I'm a contributor to Practical Horseman Magazine and I have to say, every time some article mentions a rider's weight, there is a storm of letters from people saying they do just fine at a higher weight.

So it's a touchy subject. Having said that, I'll plunge in.

I was a riding instructor for years, teaching Western as well as hunter-jumper and three-day eventing. I had very tall, very thin riders, very short, overweight riders and everything in between.

For me, I want my students' legs to be able to be on the horse. An experienced rider can handle the leg being a little lower on the belly, but not a beginner. The leg against the belly offers support and balance.

I had two sisters who rode with me who got very tall and eventually, their ankles were far below my 16 handers' bellies. So I had to send them to another trainer, who had 17 hand warmbloods that could handle a longer leg.

To me, it's not so much a percentage or how tall a person is, but...yep, how much they weight. And you know there have been times when you've seen a really overweight rider on a too-small horse. You know you felt bad for the horse. So I think you need to do what seems reasonable to you, and use your common sense.

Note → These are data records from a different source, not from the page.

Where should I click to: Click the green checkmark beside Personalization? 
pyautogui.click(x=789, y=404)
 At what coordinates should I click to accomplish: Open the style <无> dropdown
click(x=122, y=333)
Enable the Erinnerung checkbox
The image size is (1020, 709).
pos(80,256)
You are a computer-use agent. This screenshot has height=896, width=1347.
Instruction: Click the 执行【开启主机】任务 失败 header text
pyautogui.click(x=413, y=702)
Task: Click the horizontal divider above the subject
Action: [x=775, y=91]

A few years ago, I had to take my horse to UC Davis vet school. In the lobby, prominently featured, is a skeleton of a horse--a real one, about 15.2 hands tall. All it takes is one look at that delicate bridge between the shoulders and the hips, and you think, "Oh my, I need to lose weight. My poor horse!"

It might be helpful to keep this image of your dear friend's spine in mind as you approve riders for her. My husband had a very slender, refined QH mare, just over 14.2 hands; I wouldn't let anyone on her over 175. If she had been a stockier girl, I might have gone up to 200. But no more than that.

It's just kindness to your horses to make sure whoever is on their backs will not hurt them or make their job more difficult. A heavy-set person should be on a bigger horse who can handle the job without pain.

Again, that's just me. I recently wrote on the message boards about the McGraths, who are currently riding across the USA, from California to Delaware. They had a lot of tack and supplies on those horses, a lot of weight.

Then again, the McGraths are each weight appropriate for the size of their horses. And the supplies they are carrying are placed all over the horses, rather than on the spine where a rider makes so much impact.

Gosh. I wasn't helpful at all, was I? Grrrr.

WILDWOMAN57's Photo WILDWOMAN57 SparkPoints: (7,032)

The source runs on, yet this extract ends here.